» Task details: Please print only the top portion of the entries below, ending with the line that contains "Choose Uninstall from the context menu", exactly as written.
(Given entries)
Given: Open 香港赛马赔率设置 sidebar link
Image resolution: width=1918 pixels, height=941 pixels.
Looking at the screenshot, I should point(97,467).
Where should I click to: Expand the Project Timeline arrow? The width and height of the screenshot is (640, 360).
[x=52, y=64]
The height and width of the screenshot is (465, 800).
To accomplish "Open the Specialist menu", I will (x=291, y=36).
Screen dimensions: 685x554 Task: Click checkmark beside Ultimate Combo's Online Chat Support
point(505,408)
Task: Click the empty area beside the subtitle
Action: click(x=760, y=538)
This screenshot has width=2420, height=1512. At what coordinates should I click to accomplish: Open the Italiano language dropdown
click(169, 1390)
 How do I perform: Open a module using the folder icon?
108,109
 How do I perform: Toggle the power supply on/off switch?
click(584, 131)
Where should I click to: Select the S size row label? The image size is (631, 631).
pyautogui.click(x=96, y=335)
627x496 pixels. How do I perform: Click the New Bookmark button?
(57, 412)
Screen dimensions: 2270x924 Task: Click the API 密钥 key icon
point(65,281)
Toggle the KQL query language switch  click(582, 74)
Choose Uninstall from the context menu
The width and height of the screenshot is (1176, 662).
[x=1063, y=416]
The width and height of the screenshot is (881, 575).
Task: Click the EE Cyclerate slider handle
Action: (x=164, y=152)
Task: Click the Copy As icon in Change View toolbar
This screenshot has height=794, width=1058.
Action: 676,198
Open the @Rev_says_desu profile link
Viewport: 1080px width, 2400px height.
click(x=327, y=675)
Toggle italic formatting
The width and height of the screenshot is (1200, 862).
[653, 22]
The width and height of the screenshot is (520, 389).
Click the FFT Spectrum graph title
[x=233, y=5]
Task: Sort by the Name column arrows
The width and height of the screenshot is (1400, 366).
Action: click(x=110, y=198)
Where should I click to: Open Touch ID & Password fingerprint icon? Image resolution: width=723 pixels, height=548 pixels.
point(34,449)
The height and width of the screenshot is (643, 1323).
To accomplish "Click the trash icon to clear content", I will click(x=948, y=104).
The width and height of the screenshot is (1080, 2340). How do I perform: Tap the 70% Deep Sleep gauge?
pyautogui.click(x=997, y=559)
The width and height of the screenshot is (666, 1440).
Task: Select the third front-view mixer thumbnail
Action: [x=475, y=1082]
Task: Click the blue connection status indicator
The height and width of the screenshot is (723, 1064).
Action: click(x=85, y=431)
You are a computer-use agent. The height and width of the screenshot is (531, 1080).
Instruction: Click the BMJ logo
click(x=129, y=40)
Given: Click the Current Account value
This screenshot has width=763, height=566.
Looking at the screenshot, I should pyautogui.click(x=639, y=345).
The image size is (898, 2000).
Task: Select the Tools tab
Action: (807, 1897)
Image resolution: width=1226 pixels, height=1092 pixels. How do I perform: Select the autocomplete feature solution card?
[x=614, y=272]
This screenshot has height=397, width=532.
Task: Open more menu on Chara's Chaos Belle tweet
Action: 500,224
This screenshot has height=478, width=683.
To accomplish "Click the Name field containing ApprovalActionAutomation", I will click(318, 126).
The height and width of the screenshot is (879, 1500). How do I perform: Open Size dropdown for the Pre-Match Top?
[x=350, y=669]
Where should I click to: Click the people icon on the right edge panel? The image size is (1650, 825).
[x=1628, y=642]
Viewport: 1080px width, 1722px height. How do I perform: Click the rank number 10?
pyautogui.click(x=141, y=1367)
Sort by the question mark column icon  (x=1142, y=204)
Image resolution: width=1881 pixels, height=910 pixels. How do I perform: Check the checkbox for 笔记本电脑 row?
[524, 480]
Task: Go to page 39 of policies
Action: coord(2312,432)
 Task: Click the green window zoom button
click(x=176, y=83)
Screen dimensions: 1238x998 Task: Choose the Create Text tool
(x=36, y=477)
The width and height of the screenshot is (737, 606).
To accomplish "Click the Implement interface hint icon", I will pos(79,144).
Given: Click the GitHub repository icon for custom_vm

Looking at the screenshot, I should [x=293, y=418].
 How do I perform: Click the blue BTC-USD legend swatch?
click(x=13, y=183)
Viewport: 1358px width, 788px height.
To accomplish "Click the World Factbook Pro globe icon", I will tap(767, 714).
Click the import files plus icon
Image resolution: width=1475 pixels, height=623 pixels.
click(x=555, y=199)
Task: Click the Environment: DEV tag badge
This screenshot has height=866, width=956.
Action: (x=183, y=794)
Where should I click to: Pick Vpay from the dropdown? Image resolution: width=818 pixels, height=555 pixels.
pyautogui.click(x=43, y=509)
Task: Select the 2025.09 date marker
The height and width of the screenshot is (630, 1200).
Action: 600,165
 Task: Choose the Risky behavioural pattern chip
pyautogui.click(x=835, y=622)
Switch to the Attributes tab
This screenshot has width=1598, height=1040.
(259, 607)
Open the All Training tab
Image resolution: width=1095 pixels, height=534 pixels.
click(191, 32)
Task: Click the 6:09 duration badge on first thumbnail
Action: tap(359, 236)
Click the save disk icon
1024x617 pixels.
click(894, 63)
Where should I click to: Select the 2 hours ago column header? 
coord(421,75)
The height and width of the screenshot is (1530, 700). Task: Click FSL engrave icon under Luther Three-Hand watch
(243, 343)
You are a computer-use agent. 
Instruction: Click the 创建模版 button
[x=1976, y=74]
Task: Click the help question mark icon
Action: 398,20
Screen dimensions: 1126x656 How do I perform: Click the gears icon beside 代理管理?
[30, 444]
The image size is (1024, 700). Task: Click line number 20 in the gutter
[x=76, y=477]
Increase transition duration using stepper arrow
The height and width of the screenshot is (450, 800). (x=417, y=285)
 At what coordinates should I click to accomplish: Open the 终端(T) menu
(End Given entries)
» Reply:
Given: Open 香港赛马赔率设置 sidebar link
Image resolution: width=1918 pixels, height=941 pixels.
Looking at the screenshot, I should point(97,467).
Where should I click to: Expand the Project Timeline arrow? The width and height of the screenshot is (640, 360).
[x=52, y=64]
The height and width of the screenshot is (465, 800).
To accomplish "Open the Specialist menu", I will (x=291, y=36).
Screen dimensions: 685x554 Task: Click checkmark beside Ultimate Combo's Online Chat Support
point(505,408)
Task: Click the empty area beside the subtitle
Action: click(x=760, y=538)
This screenshot has width=2420, height=1512. At what coordinates should I click to accomplish: Open the Italiano language dropdown
click(169, 1390)
 How do I perform: Open a module using the folder icon?
108,109
 How do I perform: Toggle the power supply on/off switch?
click(584, 131)
Where should I click to: Select the S size row label? The image size is (631, 631).
pyautogui.click(x=96, y=335)
627x496 pixels. How do I perform: Click the New Bookmark button?
(57, 412)
Screen dimensions: 2270x924 Task: Click the API 密钥 key icon
point(65,281)
Toggle the KQL query language switch  click(582, 74)
Choose Uninstall from the context menu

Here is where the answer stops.